A Spanish slug eating a leaf

The habitat of Arion vulgaris includes all agricultural ecosystems, as well as natural environments such as river and lake margins, forest edges, forests in valleys or meadows. In Switzerland it has been found up to 1700 m in altitude.

It is a serious agricultural and horticultural pest in large parts of Europe, eating a cosmopolitan range of growing plant parts as well as decaying vegetation. Opportunistically it eats carrion, including squashed conspecifics. It is active mostly during the night and in wet weather during the day. Densities can reach 50 individuals per m^{2} or locally even higher.

Whilst a slug can crawl several metres within a night, long-distance dispersal is believed to be on vegetables, on horticultural seedlings, and on plant debris disposed of as waste.

The species has an annual life cycle with mating starting in July and eggs first laid some weeks later in late summer. Clutches are laid on the soil surface or in crevices up to 10 cm underground, with an average clutch size of about 70 eggs; an adult slug typically lays about 400 eggs in its lifetime. The eggs hatch from autumn to spring. Neither eggs nor slugs can survive temperatures below ―3 °C, so overwinter survival depends on hiding under shelters. Adults normally die off in autumn before winter frosts.

In the Czech Republic, population density varies considerably from year to year. This depends not on the coldness of the winters but on weather in spring and early summer: lack of rain and high soil temperatures reduce population density.

==As an invasive species==
Arion vulgaris is considered among the 100 worst invasive species in Europe and this is the only land gastropod among them.. It is claimed to be the most important slug pest in Europe and has economic, ecological, and social impacts.

The local name of the slug in the regions it has invaded is typically a translation of "Spanish slug". In recent years, as its dominance has increased, it has been nicknamed "killer slug", perhaps due to its tendency to eat dead or weaker individuals of the species, although its destructive impact on gardens may seem just as appropriate a reason for the name.

Like other pulmonate snails and slugs, it is a hermaphrodite and this species has the capacity to self-fertilize, so that one single slug can start an infestation. Long-distance transport of produce and garden plants has been assumed to be a common means of its rapid dispersal.

Besides causing economic damage, the arrival of A. vulgaris has often been associated with the disappearance within a few years of the similarly sized congener Arion ater s.l., at least in synanthropic habitats. While the two species coexist they may mate with each other and produce fertile offspring. Hybrids are often identifiable by their intermediate genital anatomy. It has been proposed that in Scandinavia crossing of A. vulgaris and the indigenous A. ater ater might have produced a more frost-resistant variety.
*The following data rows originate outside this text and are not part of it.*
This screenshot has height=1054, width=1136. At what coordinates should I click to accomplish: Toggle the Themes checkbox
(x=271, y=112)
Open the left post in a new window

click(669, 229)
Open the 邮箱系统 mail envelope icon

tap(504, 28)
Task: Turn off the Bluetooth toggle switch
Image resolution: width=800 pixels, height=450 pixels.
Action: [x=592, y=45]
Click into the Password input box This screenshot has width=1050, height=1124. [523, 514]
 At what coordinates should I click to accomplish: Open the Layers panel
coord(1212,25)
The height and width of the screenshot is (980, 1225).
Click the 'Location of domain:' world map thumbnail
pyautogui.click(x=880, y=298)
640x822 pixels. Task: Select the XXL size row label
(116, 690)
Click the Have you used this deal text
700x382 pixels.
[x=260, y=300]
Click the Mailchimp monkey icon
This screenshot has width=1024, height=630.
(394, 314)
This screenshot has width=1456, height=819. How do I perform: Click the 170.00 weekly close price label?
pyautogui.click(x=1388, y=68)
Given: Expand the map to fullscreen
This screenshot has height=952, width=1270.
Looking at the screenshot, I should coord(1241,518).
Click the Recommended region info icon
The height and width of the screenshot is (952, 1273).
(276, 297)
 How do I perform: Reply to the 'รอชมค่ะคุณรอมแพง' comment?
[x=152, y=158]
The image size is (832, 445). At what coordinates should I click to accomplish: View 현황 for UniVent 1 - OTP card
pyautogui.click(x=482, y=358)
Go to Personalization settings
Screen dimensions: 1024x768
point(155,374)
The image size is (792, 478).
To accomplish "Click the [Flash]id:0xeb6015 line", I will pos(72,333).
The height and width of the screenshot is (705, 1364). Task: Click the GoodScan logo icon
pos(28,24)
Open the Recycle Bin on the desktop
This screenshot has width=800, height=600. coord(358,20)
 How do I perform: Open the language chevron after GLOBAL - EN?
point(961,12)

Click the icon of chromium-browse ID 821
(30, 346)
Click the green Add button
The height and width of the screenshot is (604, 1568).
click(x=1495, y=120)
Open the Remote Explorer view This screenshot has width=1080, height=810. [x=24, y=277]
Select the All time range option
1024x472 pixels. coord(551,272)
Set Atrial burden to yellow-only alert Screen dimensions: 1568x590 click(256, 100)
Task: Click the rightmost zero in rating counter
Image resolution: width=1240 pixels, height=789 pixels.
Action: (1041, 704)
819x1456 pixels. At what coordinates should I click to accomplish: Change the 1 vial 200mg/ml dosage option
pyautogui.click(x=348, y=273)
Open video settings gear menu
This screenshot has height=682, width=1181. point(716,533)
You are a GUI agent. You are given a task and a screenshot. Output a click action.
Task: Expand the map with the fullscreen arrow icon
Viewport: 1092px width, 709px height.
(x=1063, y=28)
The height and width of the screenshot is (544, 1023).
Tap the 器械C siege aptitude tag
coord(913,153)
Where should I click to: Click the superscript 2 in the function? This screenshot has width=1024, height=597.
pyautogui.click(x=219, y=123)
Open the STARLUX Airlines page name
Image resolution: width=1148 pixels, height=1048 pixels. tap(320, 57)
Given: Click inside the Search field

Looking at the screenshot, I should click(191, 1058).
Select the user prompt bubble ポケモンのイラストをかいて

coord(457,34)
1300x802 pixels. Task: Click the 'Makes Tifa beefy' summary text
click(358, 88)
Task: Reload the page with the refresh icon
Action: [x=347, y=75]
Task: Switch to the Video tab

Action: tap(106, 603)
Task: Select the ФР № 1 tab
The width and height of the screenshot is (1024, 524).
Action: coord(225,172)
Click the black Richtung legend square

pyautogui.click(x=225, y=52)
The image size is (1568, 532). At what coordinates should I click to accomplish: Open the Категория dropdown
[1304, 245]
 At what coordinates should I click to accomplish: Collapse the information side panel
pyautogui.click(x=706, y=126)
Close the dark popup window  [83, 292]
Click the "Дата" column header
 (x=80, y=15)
However, genetic investigations have not shown that introgression of A. ater genes into A. vulgaris persist for long once the native species has disappeared. In the Swiss Alps, Arion ater rufus persists only at high elevations, and hybrids with A. vulgaris occur in a contact zone along the altitudinal gradient.

Given the densities that A. vulgaris can attain, other ecological effects on the native flora and fauna are to be expected. For instance, the seeds that it consumes are less likely to survive to germinate than with other gastropods with which it was compared. In Sweden complete defoliation of native shrubs in natural woodland has been reported.